Lisa Widodo, Executive Vice President (EVP) of Operations Blibli mengungkapkan, "Sejalan dengan arahan dan instruksi pemerintah, Blibli juga menerapkan konsep social distancing, termasuk di warehouse pengiriman barang. Blibli menghimbau untuk melakukan less contact dan/atau no contact mulai dari gudang hingga ke pengantaran barang." kata Lisa.

Contactless shipping atau pengiriman tanpa kontak dilakukan untuk mengurangi kontak antara kurir dan konsumen. Tanda tangan di electronic dan gadget handphone yang sebelumnya menjadi prasyarat serah terima produk dari kurir ke pelanggan, untuk sementara tidak dilakukan. Hal ini diganti dengan pengambilan foto saat menerima barang.

Kurir Blibli Express Service (BES) dibekali dengan masker dan sarung tangan. Hal ini untuk menjamin kebersihan dan keamanan produk saat tiba di rumah pelanggan. Sedangkan mitra logistik Blibli juga telah menerapkan standar prosedur pengiriman yang sama yaitu pengiriman tanpa kontak

Manajemen secara berkala juga melakukan pengecekan suhu tubuh kepada seluruh karyawan sebelum memulai aktivitas di kantor. Selain itu, mulai Rabu, 18 Maret 2020, manajemen telah mengambil keputusan untuk memberlakukan kerja #dirumahaja (Work from Home - WFH) selama 14 hari bagi seluruh karyawan. Selama masa WFH ini, manajemen akan melakukan sterilisasi ke seluruh gedung.

“Blibli melakukan pembersihan area menyeluruh dengan melakukan penyemprotan disinfektan pada area yang sering terjadi kontak, termasuk handling pintu, fingerprint, meja kantor, dan lift,” terang Lisa.

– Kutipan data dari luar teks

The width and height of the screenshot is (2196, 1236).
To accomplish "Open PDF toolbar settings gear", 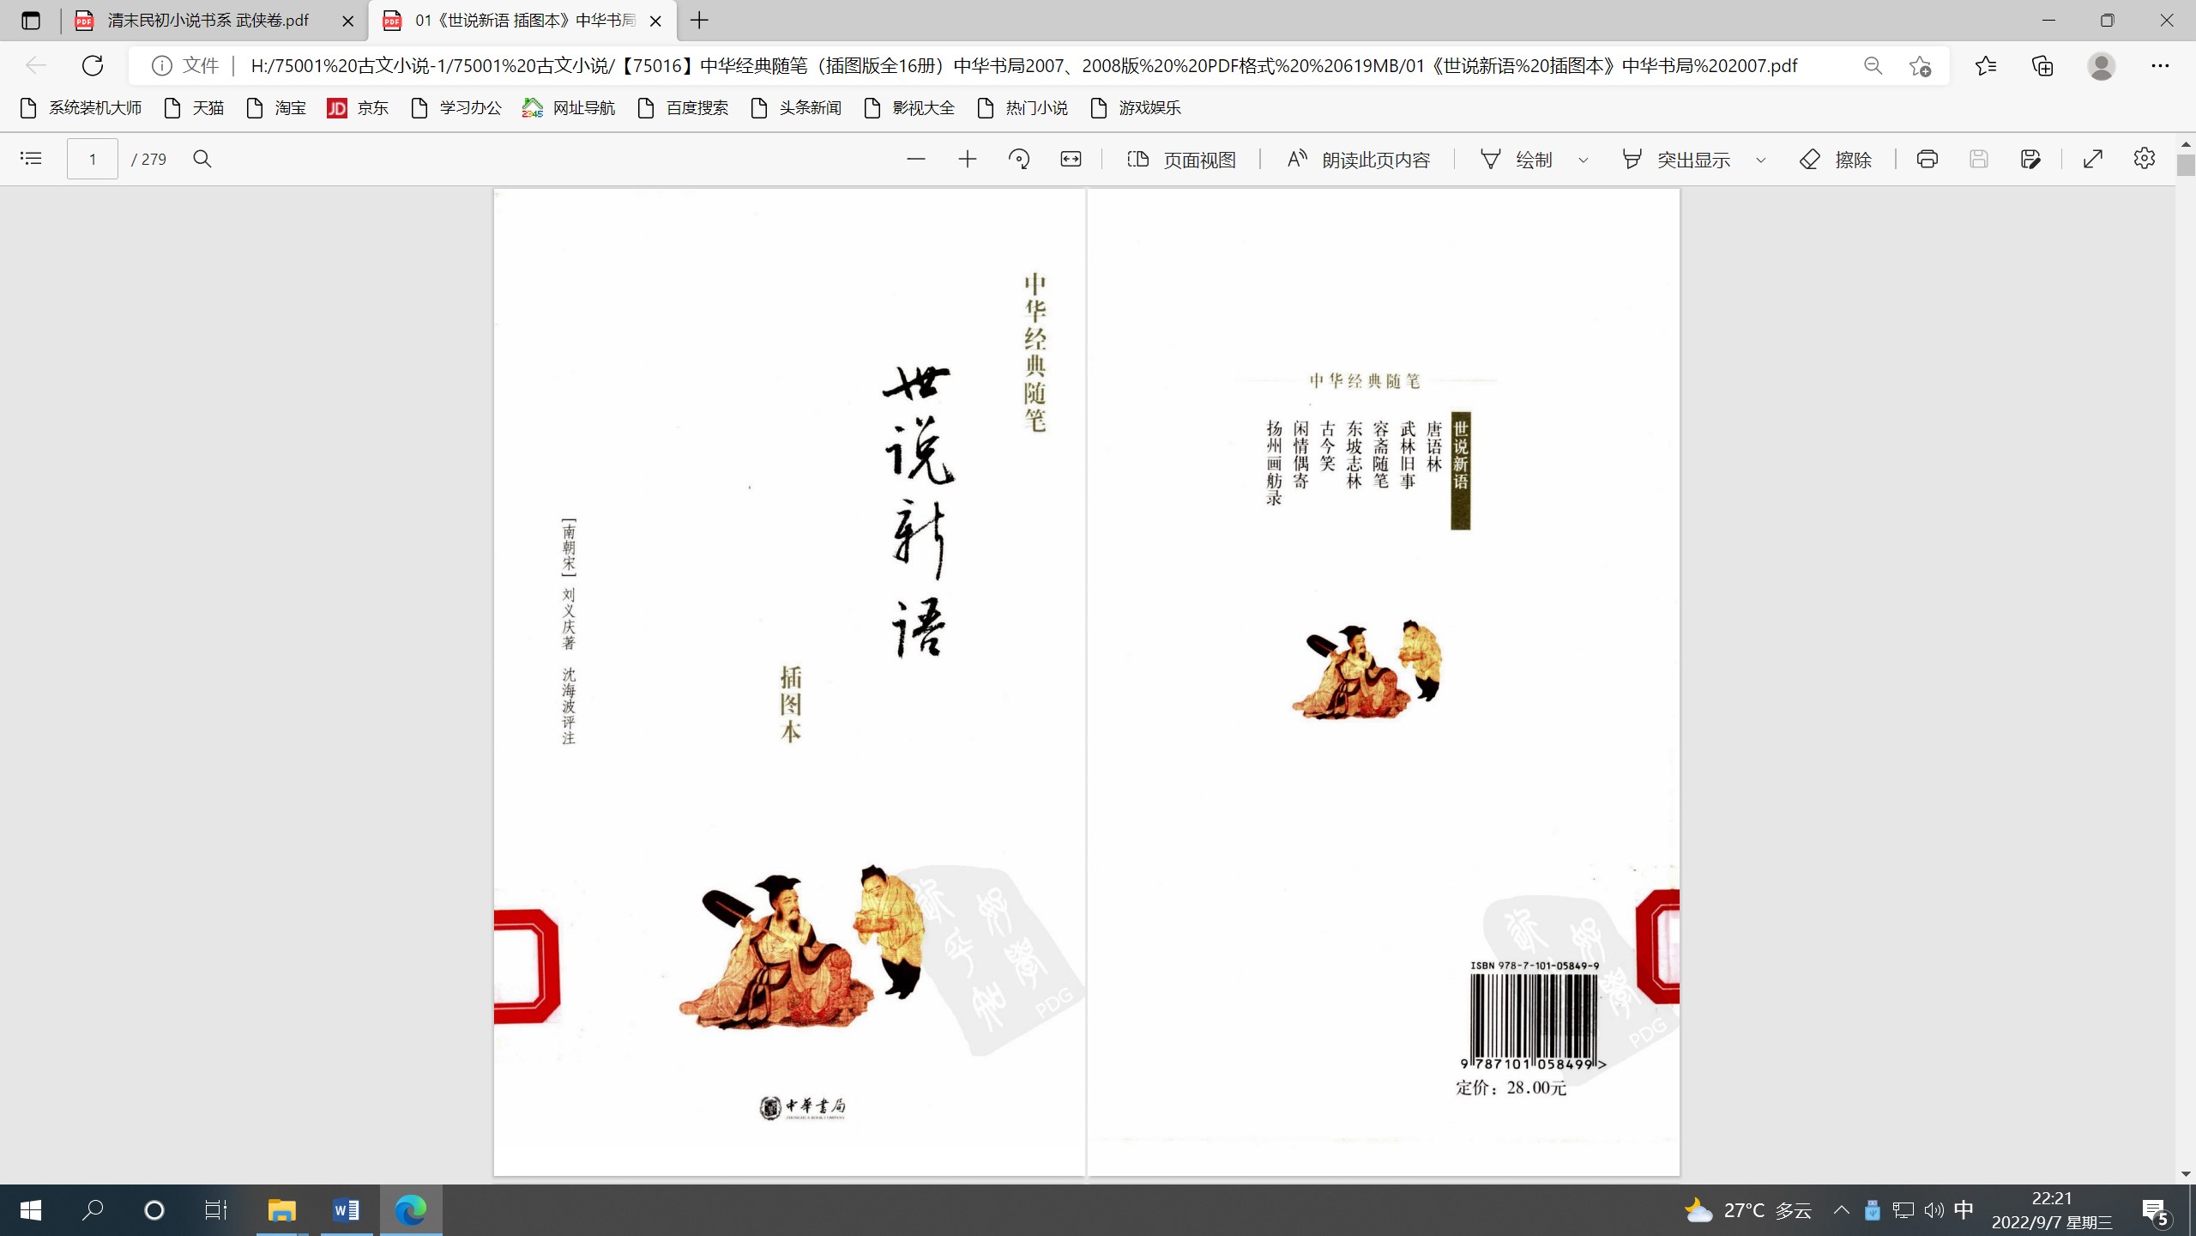I will click(2144, 159).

Selama masa WFH, layanan Blibli masih beroperasi normal, termasuk warehouse, BES, dan Customer Care. Hal ini untuk menjamin aktivitas pengiriman barang tetap dapat sampai di rumah pelanggan tepat waktu. Tentunya, Blibli juga menyediakan masker dan sarung tangan kepada setiap BES sesuai dengan standar kebersihan dan keamanan yang berlaku.

Selain itu, Blibli juga menerapkan pembatasan pembelian produk khususnya untuk produk-produk sensitif terkait situasi saat ini, seperti hand sanitizer, cairan antiseptik, dan juga masker, serta produk sembako. Hal ini sesuai dengan anjuran Pemerintah Indonesia untuk melakukan pembatasan pembelian stok untuk menghindari pihak-pihak yang bertujuan untuk menimbun barang. Penerapan pembatasan pembelian produk tertentu tersebut berlaku dari tanggal 16 Maret 2020 hingga akhir bulan dan memungkinkan untuk bertambah masa penambahan sesuai situasi di lapangan.